We’ve all done it: preaching to the choir, or pushing on an open door.
Turn back the clock, and you can listen to a recording of a radio programme where Reginald Maudling, Enoch Powell, Michael Foot and Roy Jenkins profoundly disagree on policy.
The timeline is this. It is perceived that the next step of defining the English dementia strategy will be the ‘implementation plan’ for Dementia 2020.
I am told we can probably expect this plan to surface around January 2016.
It’s worth looking at the document ‘Prime Minister’s Challenge on Dementia 2020‘.
Indeed, clinical specialist nurses are mentioned on page 27 in the section on support after diagnosis. This is where my original discussion had in fact started, on a recent blogpost on the need to define what exactly we mean by ‘post diagnostic support’ [blogpost here].
I was advised recently that NICE guidelines are of limited value, as CCGs are free to ignore NICE guidelines and other evidence bases for dementia. There is no obligation for CCGs to contain any expertise in dementia, including from dementia specialists including people living with dementia. CCGs are statutory insurance bodies; it is good marketing, however, if GPs happen to be amongst the personnel of CCGs, it’s a “win win”.
I have been to meetings of policy where very senior people, who should remain nameless, say that there’s no point having a plethora of good clinical outcomes unless there is a clear business model for a “cost saving”.
As it happens, numerous reports have emphasised the financial advantage of the Admiral nursing approach. The evaluation of the Norfolk Admiral Nurses programme showed a banquet of cost savings, including on avoidable admissions (p. 31).
Yes indeed as Beth Britton identifies here the central issue is ‘facing dementia and getting support’.
Some of the reasoning is as follows.
- The person with dementia must be seen as a unit, with a key friend or member(s) of family. This is the case from the very time the person is given a diagnosis.
- The Admiral nurse can advise this unit on the symptoms as they arise.
- The Admiral nurse network works in a variety of care settings, e.g. at home, in a residential setting, a hospital; this helps to ensure continuity of care.
- The Admiral nurse can, later on, guide the unit through palliative care issues.
- The Admiral nurse can make specialist referrals, such as if the medication needs adjustment, or some input is needed on a key aspect of ‘life planning’ (e.g. wills, power of attorney).
Two pivotal events might occur at some stage, for which an Admiral nurse can offer expertise: one when the person with dementia loses the legal ability to make decisions (‘capacity’), or when a person with dementia might choose to go into a residential setting – care home or nursing home.
Caring for people with dementia, as included in marriage vows as well, can be incredibly rewarding. However, caring is the equivalent of a full time job and the system is only kept afloat due to the millions of hours put in per year from unpaid carers (as well as carers, often made, on zero hour contracts and barely meeting the requirements for the national minimum wage). All of this is clinically significant as the wellbeing of the person with dementia is intimately related to the wellbeing of a carer (or ‘BUB’ as per Kate Swaffer‘s nomenclature).
The Admiral nurse can educate the unit, and other professionals, on what dementia is, and how a person with dementia can be best supported to live after the diagnosis.
I am sick of calling for a national dialogue, as national policy after national policy fails to make the argument for good clinical practice.
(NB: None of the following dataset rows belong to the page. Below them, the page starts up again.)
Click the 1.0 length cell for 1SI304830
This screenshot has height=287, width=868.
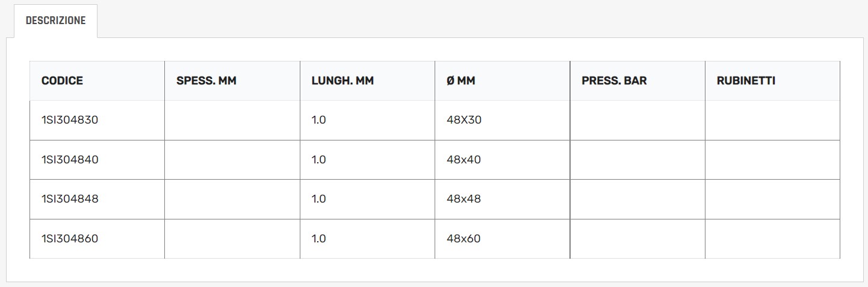point(319,120)

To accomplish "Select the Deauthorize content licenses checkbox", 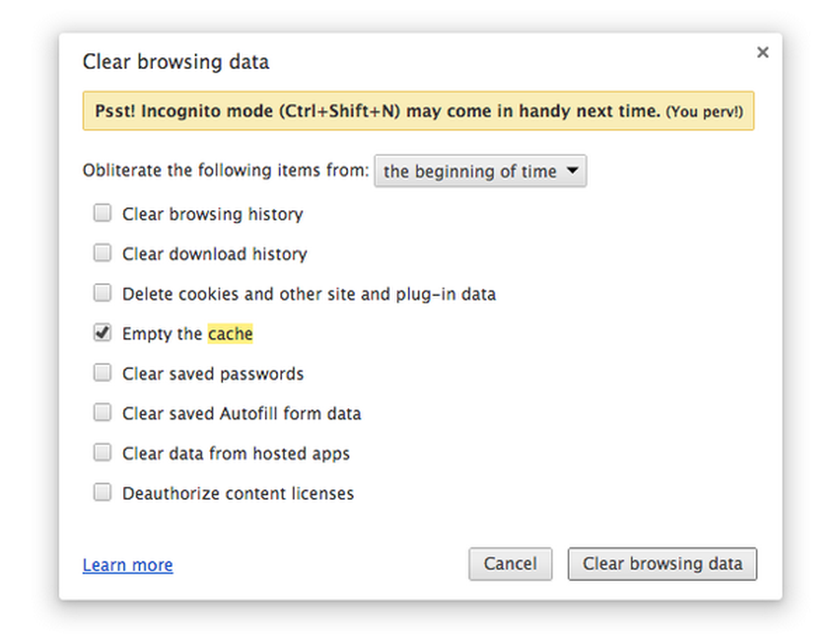I will tap(103, 492).
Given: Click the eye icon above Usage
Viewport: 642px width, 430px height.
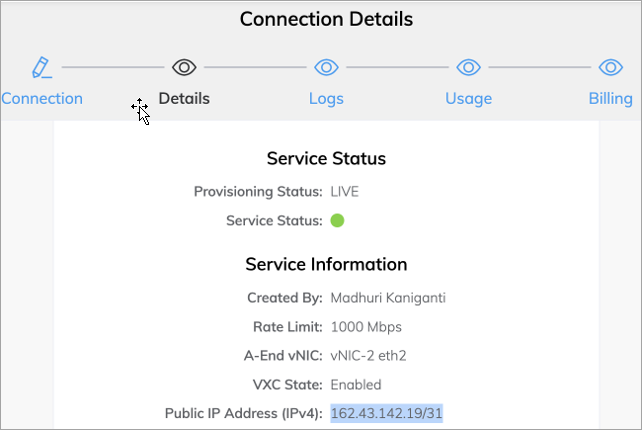Looking at the screenshot, I should [x=468, y=67].
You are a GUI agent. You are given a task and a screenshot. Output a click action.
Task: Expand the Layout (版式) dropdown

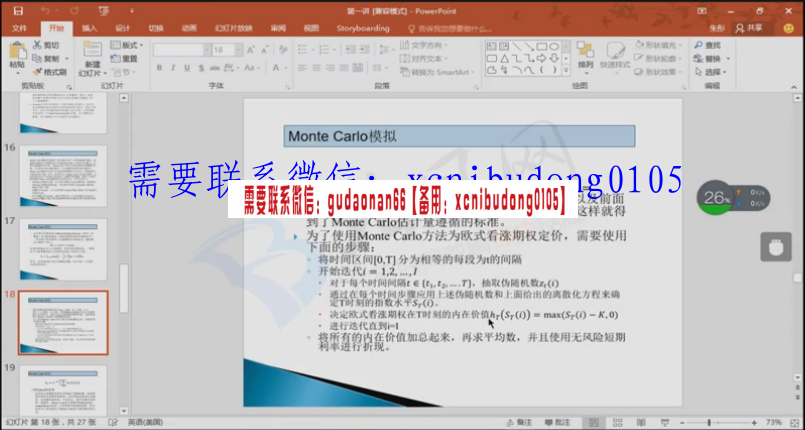pos(127,45)
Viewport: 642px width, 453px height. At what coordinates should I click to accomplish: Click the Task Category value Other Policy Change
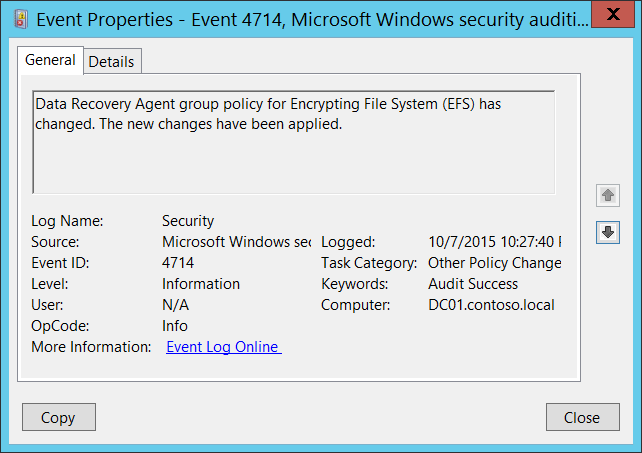(494, 263)
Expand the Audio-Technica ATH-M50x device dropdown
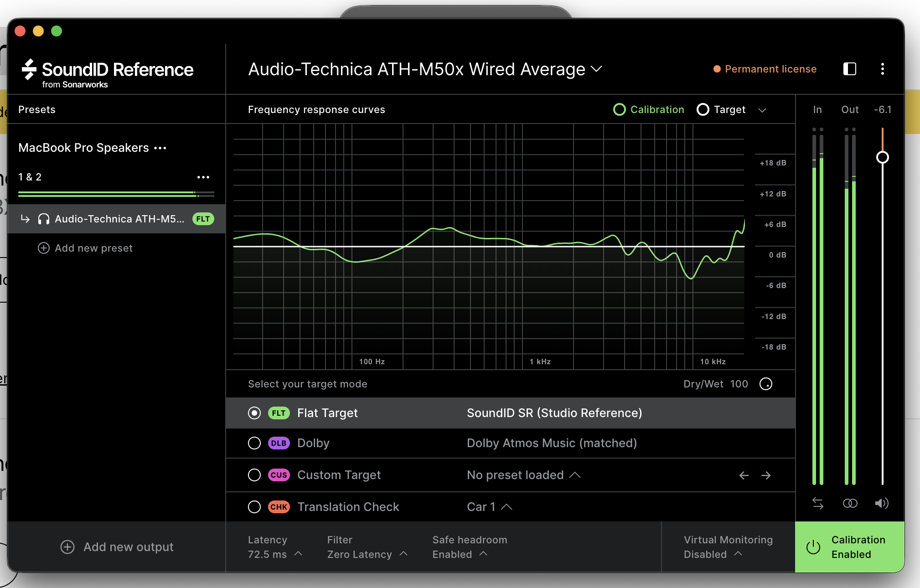The height and width of the screenshot is (588, 920). tap(597, 69)
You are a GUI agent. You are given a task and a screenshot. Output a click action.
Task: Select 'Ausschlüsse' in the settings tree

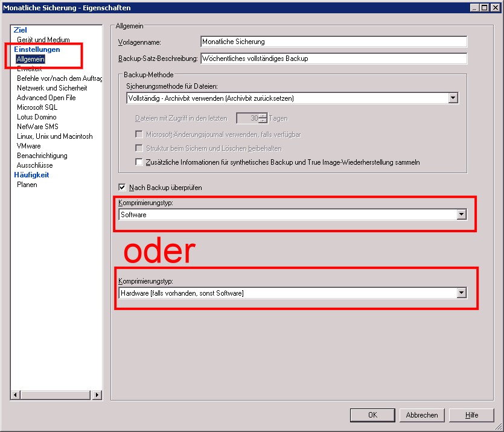34,165
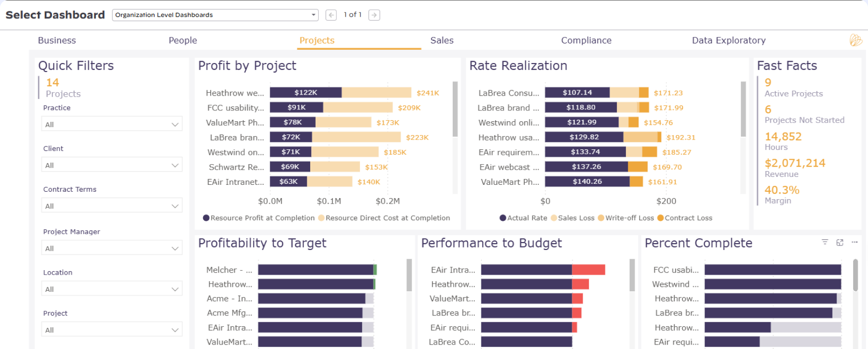Open the Location filter dropdown
The width and height of the screenshot is (868, 349).
point(112,288)
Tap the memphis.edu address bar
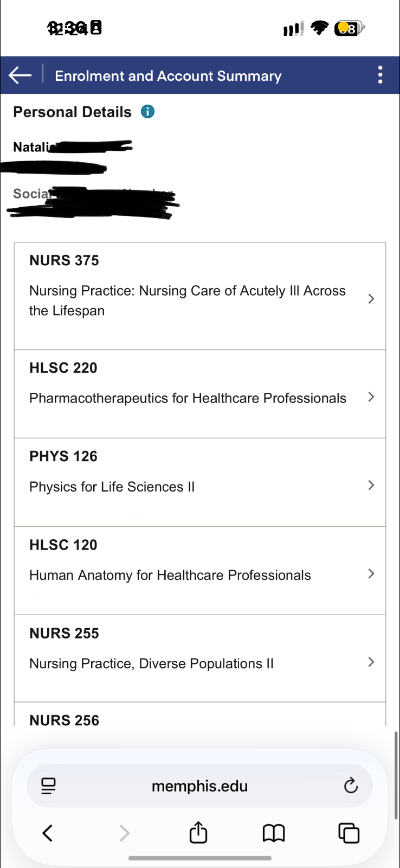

To be frank, I have become bored of looking for people to blame – apart from the fact that I feel that ‘clinical leaders’ in dementia have failed to lead on this crucial area of policy. I think dementia advisers and dementia support workers are wonderful, but you have to worry as they become overwhelmed in their rôle of signposting to ever dwindling services.
Some players in dementia are too tribal, actually putting their ‘tribal-ity’ ahead of the clinical needs of persons with dementia and carers. This is simply wrong.
I truly want all of this to be ‘in it together’. This means that we work and live together, all, for the benefit of people with dementia and carers. Due to stubborn political obstruction, the momentum for Admiral nurses simply is not there – compared to, for example, Marie Curie and Macmillan nurses – and the resources reflect this.
I sometimes think policy debate is somewhat contrived, and theatrical with everybody playing their expected part. I liken this orchestration to ‘The Truman Show‘.
Well, I have no wish to be a silent bystander to this grave error in policy, from the perspective of two professions. I think this political obstruction is getting in the way of fulfilment of s.1(1) Care Act – the promotion of wellbeing.
But I do think you do need to have discussions with people you profoundly disagree. For example, you might wish to have a discussion with Vladimir Putin over investment in our infrastructure, even if you disagree much with Russia’s human rights record.
Same for Modi.
Same for me and the people in charge of dementia policy.
The late Enoch Powell advises in this radio programme, above, that, only if you understand your opponent’s arguments properly can you understand why you are RIGHT and they are WRONG.
My summary. I think all persons living with dementia, and carers, deserve better.